Target: Swedish Prime Minister, Fredrik Reinfeldt
Goal: Congratulate Sweden for recycling 99 percent of the country’s garbage
Sweden’s focus on reuse and recycling started in the 1970s, taking just 40 years to create a program that leaves almost zero waste across the entire country. Its program is fairly simple: reduce, reuse, recycle, recycling alternatives, and lastly landfill. By building this environmentally conscious ideal into the country’s law, Sweden has seen immense positive results from its efforts. Less than one percent of the country’s garbage ends up in a landfill and much of the waste is actually turned into fuel oil energy. Congratulate Swedish Prime Minister Fredrik Reinfeldt for guiding the country forward in reducing waste.

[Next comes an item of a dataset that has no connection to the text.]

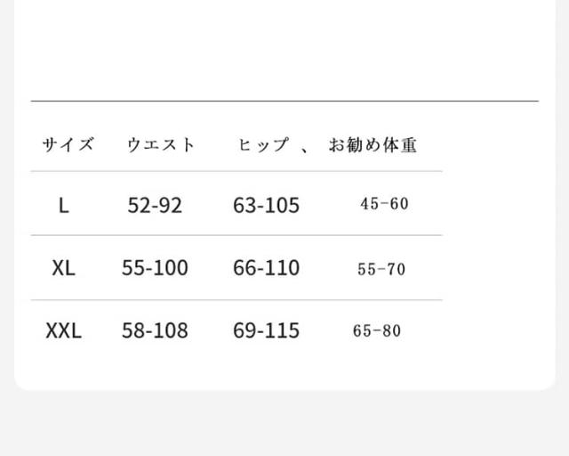Click the お勧め体重 column header
This screenshot has height=456, width=569.
(373, 144)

Waste is first filtered by business and home owners. Any items that can be reused are taken out—organic waste, like food products (e.g. coffee grounds)—is separated into its own category and paper is either reused or put in a separate bag for pickup. Garbage trucks then pick up the sorted waste and take it to Waste-To-Energy (WTE) plants. Waste is loaded into furnaces, creating steam that spins generator turbines and in turn produces electricity that is distributed across the country. Thankfully, Sweden has a flue-gas cleaning in place that reduces airborn dioxins to very low amounts to prevent air pollution.

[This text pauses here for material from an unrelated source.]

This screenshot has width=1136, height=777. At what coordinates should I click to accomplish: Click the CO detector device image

Sweden’s success is also attributed to making the producers of products accountable for all costs related to collecting, recycling, and disposing of their products. This eco-friendly approach keeps companies from designing products with high waste potential (think plastic water bottles). With this mindset, the country has reduced its waste to one percent, and even have to import trash from other countries to fuel the WTE plants that create electricity.
This is an impressive undertaking. In Europe, generally only 25 percent of waste is recycled. The rest is routed directly to harmful landfills. Thank Sweden’s Prime Minister Fredrik Reinfeldt for keeping up and building upon the recycling standards set in the country starting in the 1970s. It does an exemplary job of showing how if every person puts forth just a small amount of effort—separating waste from recycling, or creating products that are more eco-friendly—it is easily manageable to reduce our waste to almost nothing.
Dear Prime Minister Reinfeldt,
I recently read about Sweden’s reduce, reuse, and recycle programs enforced across the country. Due to these actions, 99 percent of the country’s waste is reused in one way or another. Even the trash that can’t be recycled is instead burned to create electricity. Sweden has even implemented a program to reduce the air pollution that is normally a byproduct of incineration.
Thank you for keeping sustainability and recycling at the forefront of Sweden’s lifestyle. By having every person help and be accountable for their decisions and garbage, an amazing thing has been accomplished. I am excited to see how this program develops in the future.